# TEXTO EXTRAÍDO:
__________________________________________________

Una historia cada vez más singular en ‘Dept. Q’
En un género donde el exceso suele disfrazarse de profundidad, Dept. Q a veces cae en su propia trampa. La investigación de Lingard se extiende a lo largo de nueve episodios, y aunque hay tensión sostenida, también hay momentos donde el relato flojea. Se multiplican las entrevistas, las pistas falsas, los personajes secundarios con agendas dudosas. El resultado es una narrativa que por momentos parece un laberinto sin salida.
Aun así, el corazón de la serie late con fuerza en cada escena que involucra a Matthew Goode. Su Morck no encaja en los moldes clásicos del detective atormentado, y es precisamente su inestabilidad, su cinismo agudo, lo que lo hace fascinante. Especialmente destacables son sus momentos con Jasper (Aaron McVeigh), su hijastro, donde se revela un lenguaje emocional indirecto, torpe, real. Un hombre quebrado que intenta no romper todo lo que toca.
Pese a sus irregularidades, Dept. Q tiene algo que muchas series desean y pocas consiguen: identidad. Su mezcla de crudeza escocesa, trauma emocional y humor disonante le da un tono propio, reconocible. Para los fanáticos del género policiaco con tintes psicológicos, es un festín. Pero su verdadero potencial está aún por explotar. Si Netflix decide continuar adaptando la saga de Adler-Olsen — que, recordemos, cuenta con diez novelas y sigue creciendo — , hay material de sobra para al menos media década de contenido.

__________________________________________________

(Entradas almacenadas)

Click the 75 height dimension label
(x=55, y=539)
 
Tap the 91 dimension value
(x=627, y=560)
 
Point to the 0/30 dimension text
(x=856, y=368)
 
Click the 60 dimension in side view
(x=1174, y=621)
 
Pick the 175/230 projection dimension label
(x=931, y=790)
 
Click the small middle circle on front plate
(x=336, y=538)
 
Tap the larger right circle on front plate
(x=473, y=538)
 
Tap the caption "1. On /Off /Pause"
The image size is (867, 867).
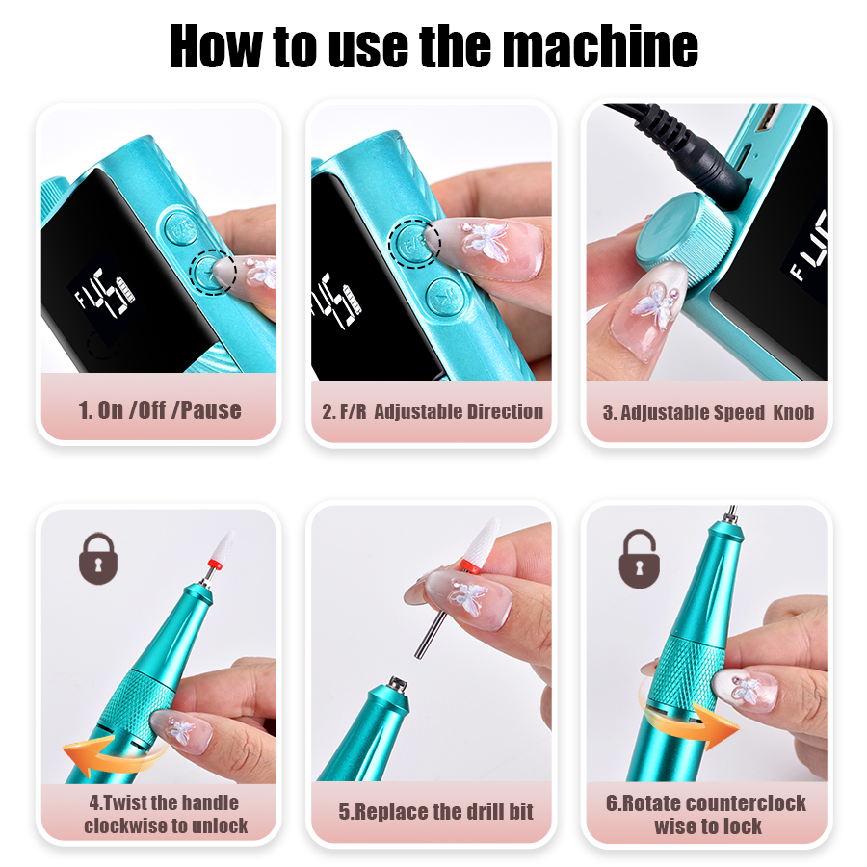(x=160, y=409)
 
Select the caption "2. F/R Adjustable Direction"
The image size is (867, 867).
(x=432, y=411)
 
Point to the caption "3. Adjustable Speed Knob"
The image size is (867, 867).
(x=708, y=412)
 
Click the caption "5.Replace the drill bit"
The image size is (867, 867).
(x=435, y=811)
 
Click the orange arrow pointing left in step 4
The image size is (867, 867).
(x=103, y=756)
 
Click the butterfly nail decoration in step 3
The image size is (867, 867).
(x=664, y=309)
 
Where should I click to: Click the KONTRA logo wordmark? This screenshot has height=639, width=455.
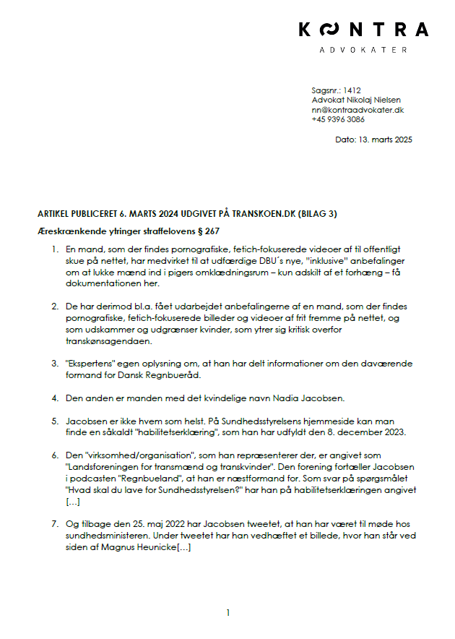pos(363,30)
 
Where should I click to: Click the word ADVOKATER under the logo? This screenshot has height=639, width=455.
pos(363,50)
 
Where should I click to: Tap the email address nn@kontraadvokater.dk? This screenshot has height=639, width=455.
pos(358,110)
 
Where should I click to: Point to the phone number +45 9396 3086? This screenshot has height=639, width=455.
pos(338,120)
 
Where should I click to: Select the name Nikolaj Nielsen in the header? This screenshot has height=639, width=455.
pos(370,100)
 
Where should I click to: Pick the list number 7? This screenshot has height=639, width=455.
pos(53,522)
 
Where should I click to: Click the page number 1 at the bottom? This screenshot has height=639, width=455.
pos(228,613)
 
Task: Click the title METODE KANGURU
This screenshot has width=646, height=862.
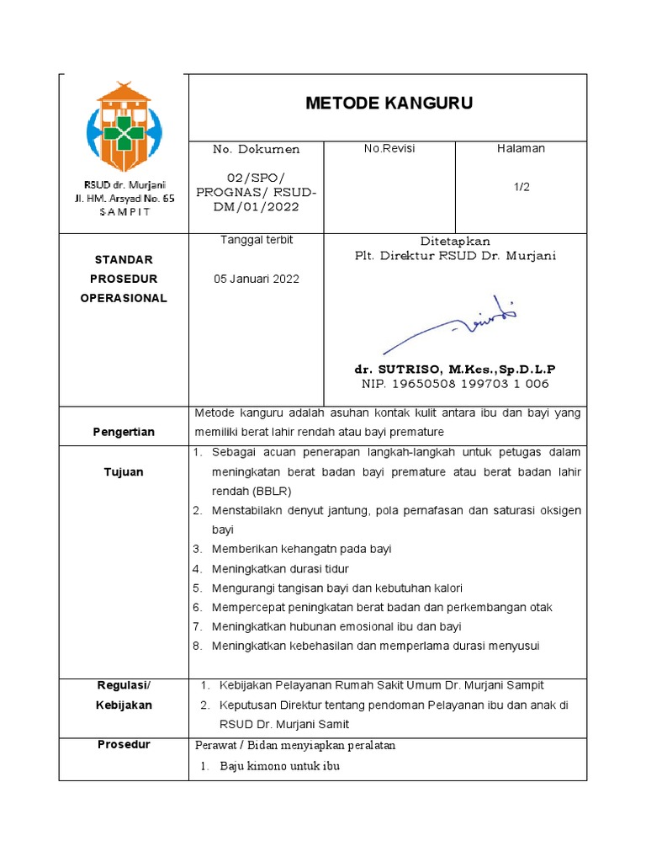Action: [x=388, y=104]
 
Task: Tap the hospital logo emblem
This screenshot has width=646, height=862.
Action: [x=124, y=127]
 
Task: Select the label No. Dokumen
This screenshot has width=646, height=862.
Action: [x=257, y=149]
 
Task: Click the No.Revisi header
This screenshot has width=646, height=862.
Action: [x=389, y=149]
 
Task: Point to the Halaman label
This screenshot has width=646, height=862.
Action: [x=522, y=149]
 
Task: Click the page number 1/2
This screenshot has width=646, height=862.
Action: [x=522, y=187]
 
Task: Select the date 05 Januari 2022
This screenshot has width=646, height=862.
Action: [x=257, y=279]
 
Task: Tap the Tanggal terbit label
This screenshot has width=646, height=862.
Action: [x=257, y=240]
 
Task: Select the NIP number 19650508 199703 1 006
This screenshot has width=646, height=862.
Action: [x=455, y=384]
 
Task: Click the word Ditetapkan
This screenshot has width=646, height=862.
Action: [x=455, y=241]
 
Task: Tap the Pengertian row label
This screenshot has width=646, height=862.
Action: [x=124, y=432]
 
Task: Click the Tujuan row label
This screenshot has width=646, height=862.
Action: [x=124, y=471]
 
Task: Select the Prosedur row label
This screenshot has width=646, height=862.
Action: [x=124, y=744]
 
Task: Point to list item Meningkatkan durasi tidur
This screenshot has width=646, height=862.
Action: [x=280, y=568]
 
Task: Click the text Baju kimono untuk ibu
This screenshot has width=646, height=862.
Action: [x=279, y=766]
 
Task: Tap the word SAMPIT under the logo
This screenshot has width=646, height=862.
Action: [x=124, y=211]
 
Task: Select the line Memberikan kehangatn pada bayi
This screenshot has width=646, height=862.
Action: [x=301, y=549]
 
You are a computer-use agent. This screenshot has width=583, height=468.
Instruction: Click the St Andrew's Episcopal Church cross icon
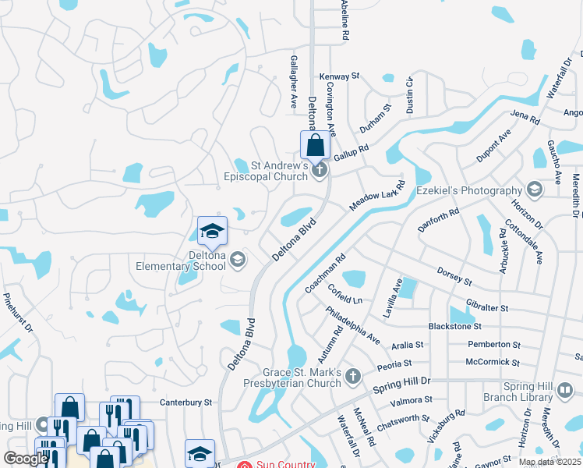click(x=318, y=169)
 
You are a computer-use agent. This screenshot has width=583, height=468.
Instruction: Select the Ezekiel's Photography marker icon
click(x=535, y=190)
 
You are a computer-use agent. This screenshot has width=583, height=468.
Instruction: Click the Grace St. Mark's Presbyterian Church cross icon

__________________________________________________

# LISTA DE TAREAS:
1. Reescriba en forma de lista el párrafo del texto sobre Dept. Q que empieza con «Aun así, el corazón de la serie» y conserve sus datos principales.
2. Según el texto sobre Dept. Q, ¿con cuántas novelas cuenta la saga de Adler-Olsen?
3. Retome el texto sobre Dept. Q a continuación de su última oración.

# CONJUNTO DE RESPUESTAS:
1.
- El corazón de la serie late con fuerza en cada escena con Matthew Goode.
- Su Morck no encaja en los moldes clásicos del detective atormentado.
- Su inestabilidad y su cinismo agudo lo hacen fascinante.
- Destacan sus momentos con Jasper (Aaron McVeigh), su hijastro, donde se revela un lenguaje emocional indirecto, torpe y real.
- Es un hombre quebrado que intenta no romper todo lo que toca.

2. Con diez novelas, y la saga sigue creciendo.

3.
Cambiar la ambientación de Dinamarca a Escocia ha resultado ser una jugada interesante, dotando a la historia de un nuevo paisaje emocional. Ahora bien, si el proyecto quiere perdurar, deberá pulir su equilibrio entre ritmo y desarrollo de personajes. Con un poco de poda narrativa y mayor profundidad en sus secundarios, esta serie podría convertirse en una joya del género. Por ahora, lo que nos deja es una promesa. La de un viaje a los lugares más oscuros del comportamiento humano, en el que aún quedan muchas puertas por abrir.